For the display reflective region a conventional beamsplitter coating is selectively applied, providing optimized display and see through characteristics.

5. Optical design : The geometry of the visor is critical to both the see through quality and the prescription of the display overlay. See through will be adversely affected by wedge in the inner and outer surfaces and attention is paid to this in the design (all though there is just a footnote of that in the paper). The effects of fabrication and mounting tolerances are also considered in the optical design of the inner surface , although also not covered in the paper studied.

6. Mold design : The coverage of the mold design is comprehensive, starting from history of the molding of visors through the complexities of flow design of the mold. Tool design of the mold is stressed in making of a good visor and references to tolerances achievable are provided by a good reference3 . Details of mold are provided - the mold weighs in excess of 3,000 lbs. and is designed to operate in a 300-500 ton press – and intricate mechanical and pneumatic actuators, capable of reproducibly molding precision features as fine as 0.001”. Bryce (4) and Speirs (5) discuss the intricacies of components and mechanisms used in such sophisticated molds.

Figure 3 : Cavity side of the mold showing the polished optical surface

It is pointed out the virtues of a good mold and process in repeatability of the optical design and consistency of the visor mechanical properties.
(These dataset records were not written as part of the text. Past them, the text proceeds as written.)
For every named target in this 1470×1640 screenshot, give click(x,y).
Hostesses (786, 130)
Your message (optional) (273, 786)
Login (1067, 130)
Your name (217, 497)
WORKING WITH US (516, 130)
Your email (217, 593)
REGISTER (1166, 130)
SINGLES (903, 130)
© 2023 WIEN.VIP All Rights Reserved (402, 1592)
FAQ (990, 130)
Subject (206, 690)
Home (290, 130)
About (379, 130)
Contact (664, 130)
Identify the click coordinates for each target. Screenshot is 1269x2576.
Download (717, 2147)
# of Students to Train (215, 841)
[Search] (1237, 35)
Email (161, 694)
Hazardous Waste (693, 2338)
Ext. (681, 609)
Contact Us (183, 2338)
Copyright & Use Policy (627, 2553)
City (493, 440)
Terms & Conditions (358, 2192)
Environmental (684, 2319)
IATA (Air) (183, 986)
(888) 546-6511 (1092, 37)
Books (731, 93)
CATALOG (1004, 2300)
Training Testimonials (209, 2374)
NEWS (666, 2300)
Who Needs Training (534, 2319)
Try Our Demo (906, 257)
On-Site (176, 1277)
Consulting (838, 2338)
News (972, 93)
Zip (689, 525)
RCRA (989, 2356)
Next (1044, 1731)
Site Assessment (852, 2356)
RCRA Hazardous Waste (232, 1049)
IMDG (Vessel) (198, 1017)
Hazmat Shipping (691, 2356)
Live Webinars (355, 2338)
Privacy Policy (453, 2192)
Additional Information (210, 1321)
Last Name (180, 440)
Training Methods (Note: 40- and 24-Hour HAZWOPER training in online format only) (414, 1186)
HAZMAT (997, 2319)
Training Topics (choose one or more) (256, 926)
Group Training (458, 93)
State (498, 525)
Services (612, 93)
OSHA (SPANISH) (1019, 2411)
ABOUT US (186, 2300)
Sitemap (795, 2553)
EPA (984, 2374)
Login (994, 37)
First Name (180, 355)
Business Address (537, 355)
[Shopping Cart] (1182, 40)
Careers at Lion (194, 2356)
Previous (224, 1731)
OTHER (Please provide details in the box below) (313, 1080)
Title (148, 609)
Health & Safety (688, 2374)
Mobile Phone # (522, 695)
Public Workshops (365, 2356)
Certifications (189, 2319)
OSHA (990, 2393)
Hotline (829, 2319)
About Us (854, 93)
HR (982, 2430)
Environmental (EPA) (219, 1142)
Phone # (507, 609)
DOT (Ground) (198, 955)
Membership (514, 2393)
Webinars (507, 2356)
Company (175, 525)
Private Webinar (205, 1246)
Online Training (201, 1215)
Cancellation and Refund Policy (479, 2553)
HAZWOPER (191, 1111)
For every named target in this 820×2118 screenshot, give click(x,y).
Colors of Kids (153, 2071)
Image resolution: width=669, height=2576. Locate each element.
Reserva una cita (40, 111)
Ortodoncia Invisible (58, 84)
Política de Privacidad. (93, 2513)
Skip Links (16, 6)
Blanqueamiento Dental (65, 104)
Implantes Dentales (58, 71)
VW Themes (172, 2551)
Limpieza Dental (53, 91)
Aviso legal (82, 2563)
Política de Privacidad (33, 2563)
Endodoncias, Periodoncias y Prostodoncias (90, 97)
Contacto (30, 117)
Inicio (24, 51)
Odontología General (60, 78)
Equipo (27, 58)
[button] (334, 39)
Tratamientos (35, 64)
This produces an interchangeable visor for the real world usage where visors are damaged and require replacement routinely.

REFERENCES

1. David Krevor, Gregg McNelly, John Skubon, and Robert Speir; Development and Manufacture of Visor for Helmet Mounted Display; SPIE Vol. 5180; C.E. Rash and C. E. Reese (editors); 2004

2. James Melzer and Kirk Moffett; Head-Mounted Displays; Designing for the User”; McGraw-Hill Professional, 1996.

3 “Standards and Practices of Plastics Molders,” Guidelines for Molders and their Customers; The Society of the Plastics Industry; Washington, D.C. 1998.

4 Douglas Bryce; “Plastics Injection Molding… mold design and construction fundamentals”; Society of Manufacturing Engineers; Dearborn, MI; 1998.

5 Robert G. Speirs; “Injection Mold Development and Design”, a short course for the Plastics Molders and Manufacturers Association of Society of Manufacturing Engineers; 2000.